The Kitchn is genuinely useful for everyday cooking content — recipes, kitchen tips, and food news all in one place. It’s owned by Apartment Therapy Media and monetizes through advertising, which shapes what the page experience feels like. NoAdsCooking is narrower in scope, focused entirely on recipes, and built without an ad model — so the page just contains the recipe.
The Kitchn experience
The Kitchn launched in 2005 as a companion to Apartment Therapy and has built a large audience around practical, accessible cooking. It covers more than recipes — kitchen organization, ingredient guides, product reviews, and food news are all part of the mix. For someone who wants cooking content alongside their recipes, that breadth is a genuine strength.
The recipe pages themselves carry a full ad load. A newsletter signup modal typically appears on first visit. A sticky video player often appears at the bottom of the screen on mobile, taking up screen space while you’re trying to read steps. Display ads run throughout the article section that precedes most recipes, and the recipe card itself sits below a variable amount of introductory content.
Mobile is where the friction compounds. A sticky video bar at the bottom of a small screen takes a meaningful bite out of visible content. When you’re reading a recipe step-by-step with flour on your hands, that bar becomes something you manage rather than something you ignore.
None of this makes The Kitchn unusable. The recipes work, the writing is clear, and the broader content around cooking is often worth reading. The friction is real, but it’s also the cost of a free site running on advertising — the same tradeoff that applies to most recipe publishers of this size.
The NoAdsCooking experience
NoAdsCooking opens on the recipe. There’s no modal to close, no video sliding up from the bottom, no introductory section to scroll past. The page is the recipe because nothing else is there to compete for the space.

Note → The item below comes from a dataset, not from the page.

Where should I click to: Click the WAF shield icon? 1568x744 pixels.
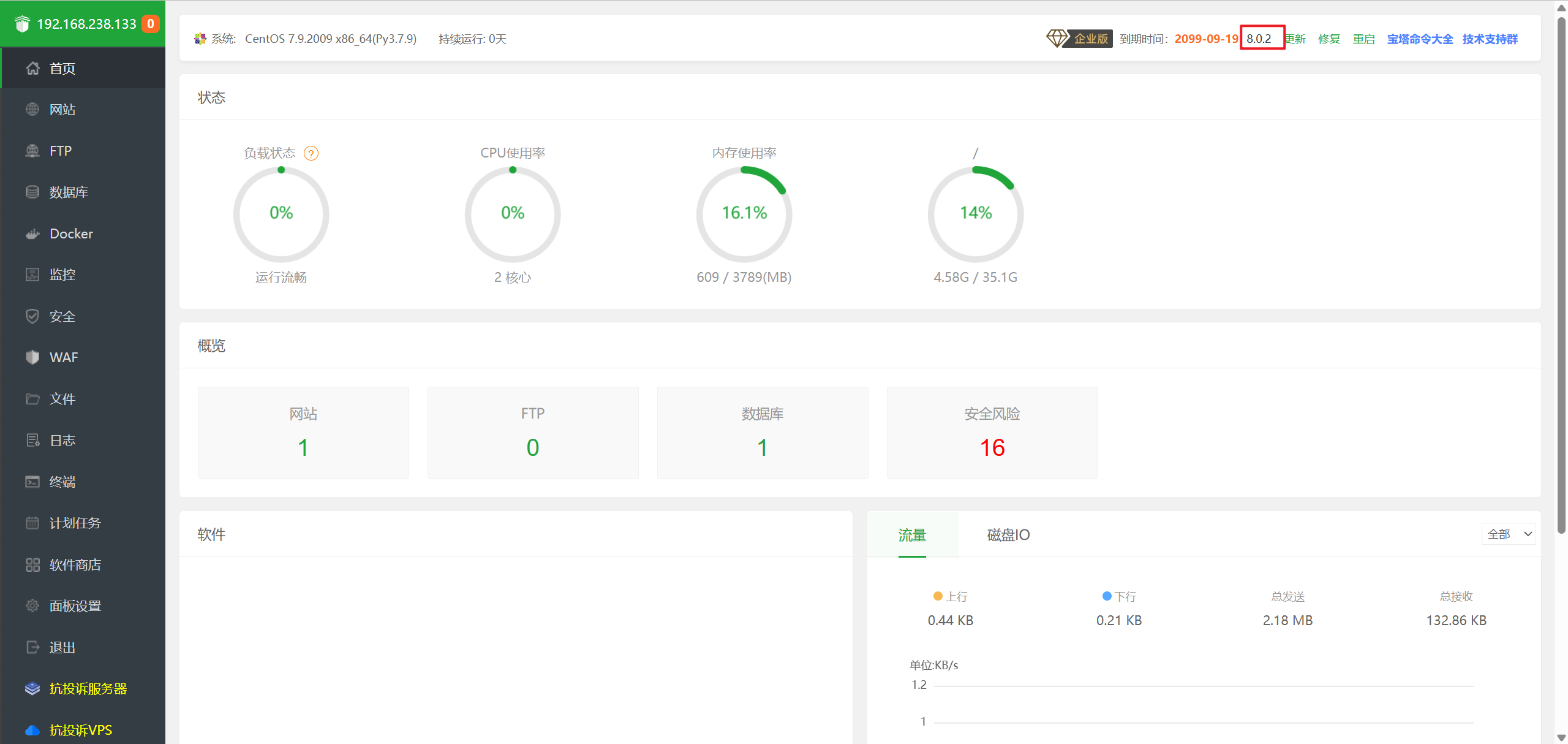click(x=32, y=357)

The scope is deliberately narrower than The Kitchn — NoAdsCooking doesn’t cover kitchen news or product roundups. What it does cover, it covers without the machinery of an ad-funded publisher alongside it.

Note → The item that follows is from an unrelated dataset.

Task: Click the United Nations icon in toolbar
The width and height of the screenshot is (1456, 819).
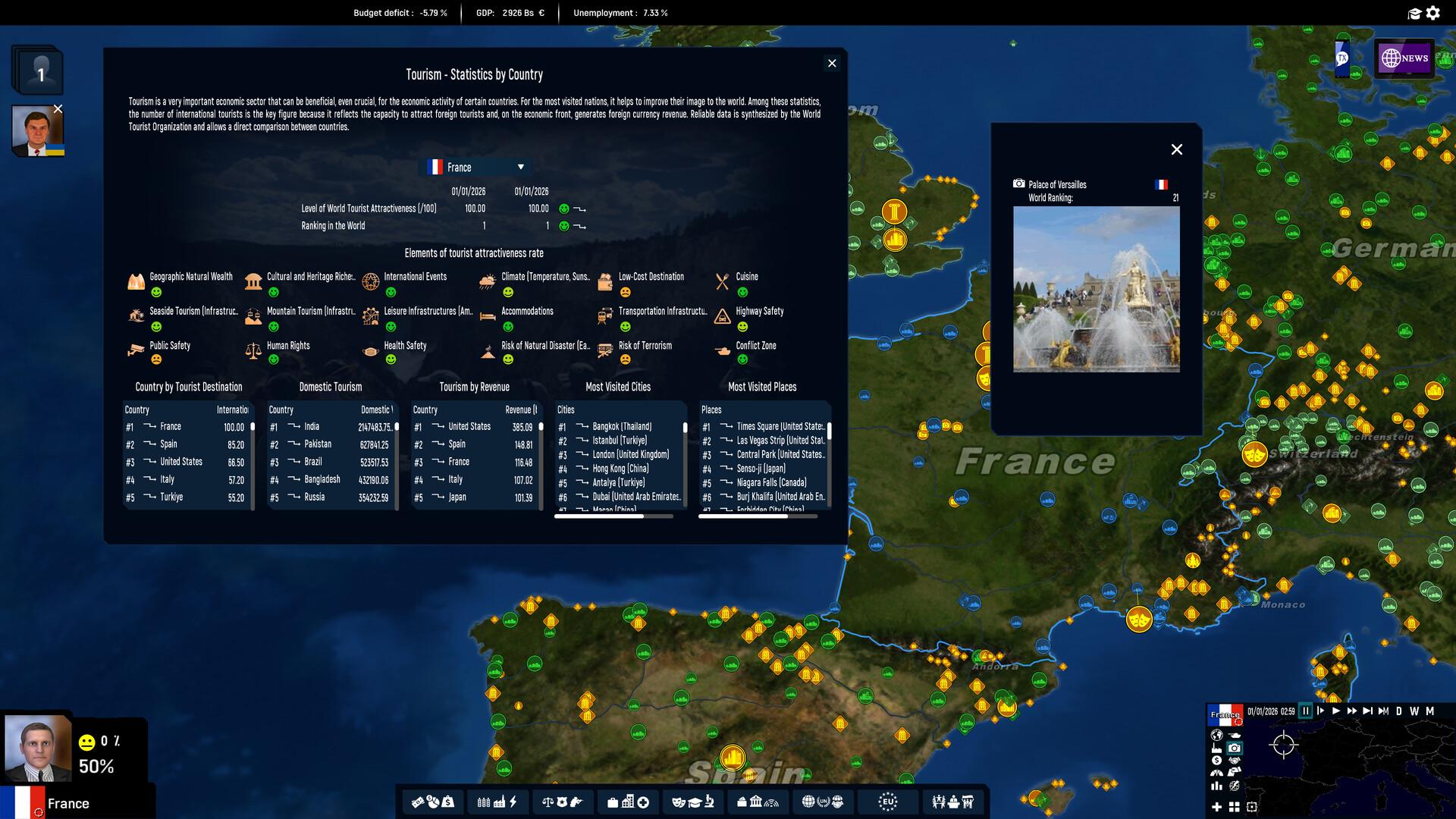Action: coord(824,802)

Each recipe comes in three versions: Classic, Enhanced, and Chef’s Selection. Classic is the straightforward path for a weeknight. Enhanced adds technique. Chef’s Selection is the full version. The Kitchn’s everyday-cooking strength is well matched by a Classic tier that doesn’t assume you have time or energy for anything elaborate.
Side by side
| Feature | The Kitchn | NoAdsCooking |
|---|---|---|
| Ads on recipe pages | Yes, heavy | None |
| Autoplay / sticky video | Yes, sticky on mobile | No |
| Popups / overlays | Newsletter modal common | None |
| Mobile experience | Sticky bar, ad-heavy | Clean |
| Recipe skill tiers | No | Yes, 3 levels |
| Content beyond recipes | Yes — news, tips, guides | Recipes only |
| Recipe library size | Large | Focused |
| Cost | Free with ads | Free, no ads |
Who should use which
The Kitchn is a reasonable choice if
- You want cooking content beyond recipes — kitchen tips, food news, and guides in one place
- You use an ad blocker and the sticky video isn’t a problem for you
- You browse on desktop where the ad experience is more manageable
NoAdsCooking is the better choice if
- You cook on mobile and a sticky video bar at the bottom of the screen breaks your focus
- You want to open a recipe and start cooking without closing anything first
- You want weeknight-friendly recipes in a simple format matched to your energy level
- You’d rather have a quieter page than a broader one
The bottom line
The Kitchn and NoAdsCooking are both aimed at everyday cooking, but they’re built on opposite models. The Kitchn covers more ground and carries the full infrastructure of an ad-funded publisher. NoAdsCooking covers less and carries none of it.
If the reason you end up on The Kitchn is specifically the recipes — and the rest of the page is just friction — NoAdsCooking is the narrower, quieter version of that same goal.